DCR-attention: Top-K Sparse Attention for Long-Context Decode on Llama-3.2-1B (v3 Release)
DCR-attention v3.0.0 — Initial public release
Top-K sparse attention for long-context decode on Llama-3.2-1B. Multi-seed
validated, pre-registered DESCRIPTIVE causal verdict, honest sub-parity
systems characterization.
Headline result
Multi-seed hero deployment point: N = 32,000 context, c = 0.15,
ΔPPL = +0.428% ± 0.096 pp (5 seeds; STRICT classification). Latency on
RTX 4060 Ti at hero point: 0.895× SDPA — HeroQualityOnly (quality
multi-seed validated, speedup partial).
What's included
- paper/ — v3 paper (PDF + LaTeX source, 31 pages, compiled clean)

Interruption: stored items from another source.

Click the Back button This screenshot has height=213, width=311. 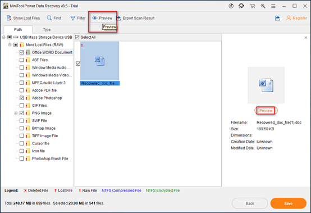tap(250, 203)
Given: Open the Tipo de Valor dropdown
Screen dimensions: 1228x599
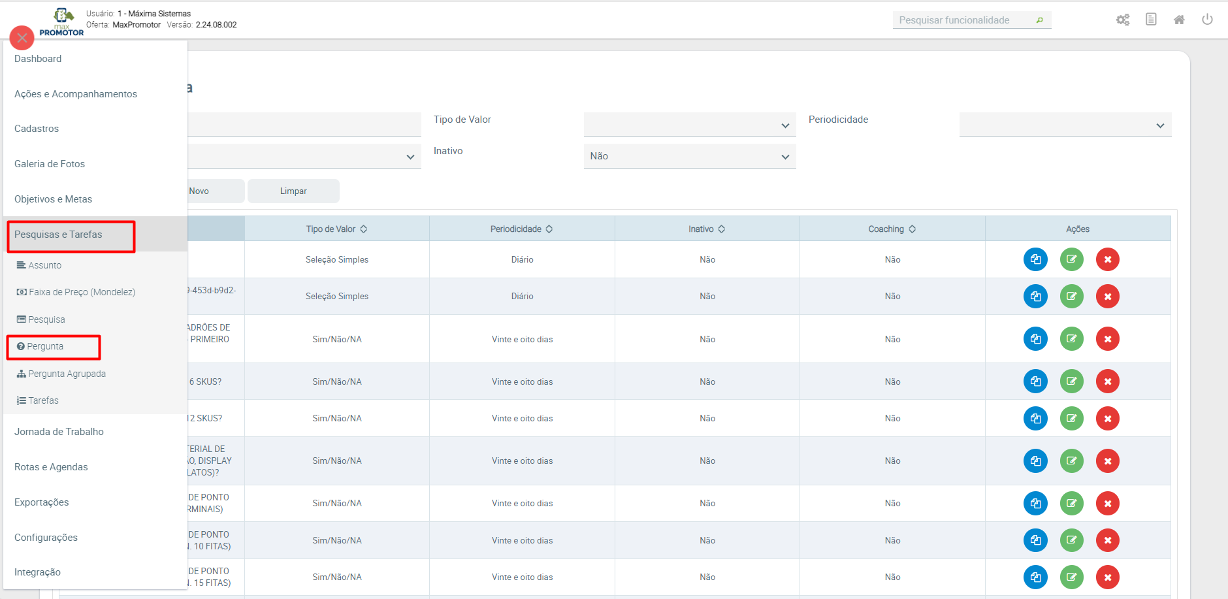Looking at the screenshot, I should [x=689, y=125].
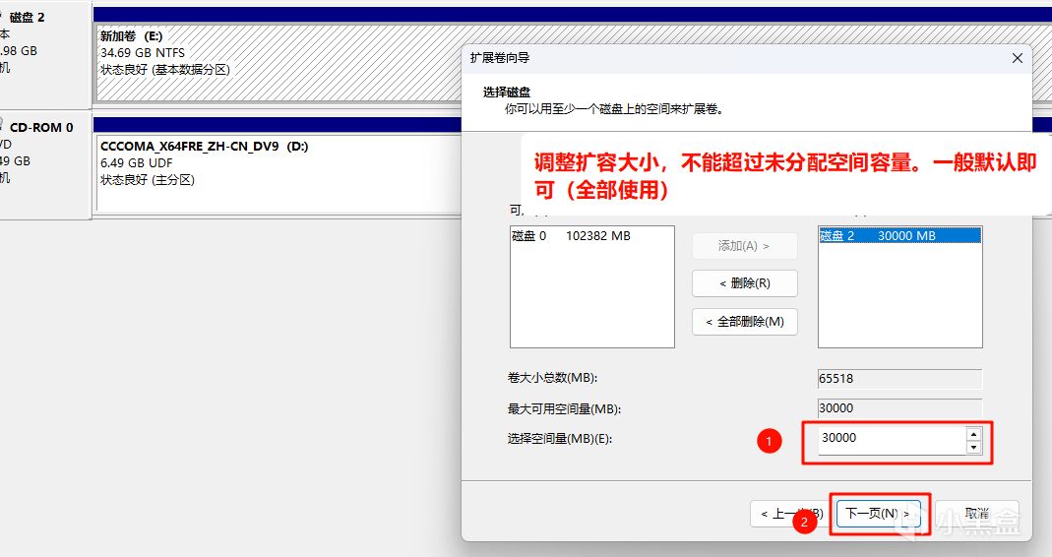Increase space amount with up spinner arrow
Image resolution: width=1052 pixels, height=557 pixels.
coord(973,434)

- dcr_attention/ — M4 Triton kernel + reference + Llama integration
- tests/ — acceptance tests, integration tests, 6 causal-pilot iteration scripts
- scripts/ — analysis scripts (Wilcoxon, Mann-Whitney, dose-response), figure generators
- data/raw/ — curated per-seed measurement JSONs cited by paper
Key claims
- Empirical scaling law ΔPPL(N, c) = A(c) · N^(-(1-α_eff(c))), coverage-dependent
- Pre-registered matched-magnitude causal test: DESCRIPTIVE (Wilcoxon p=0.76,
Mann-Whitney U bias check p=0.27, generalizable within tested protocol) - Random-spectrum baseline locates α<1 as trained property (α_random=1.0000
vs α_trained=0.39 on 5 untrained-K seeds) - HeroQualityOnly mechanistically explained: Pass-3 dominance at large N×B
- ABKV architectural response demonstrated as synthetic-data feasible;
end-to-end speedup is explicit future work
Release context
v1.0 and v2.0 Zenodo DOIs were deleted as a sober reset prior to v3 — the
single-seed v2.0 numerical headline was reproduced exactly on seed 0 in
the multi-seed re-validation but sits at the high end of the seed
distribution; the 5-seed mean places it ~30× lower, consistent with a
tier-boundary measurement that benefits from multi-seed protocol.
License
Apache 2.0
Citation
See CITATION info on Zenodo (DOI badge will appear in README after this
release).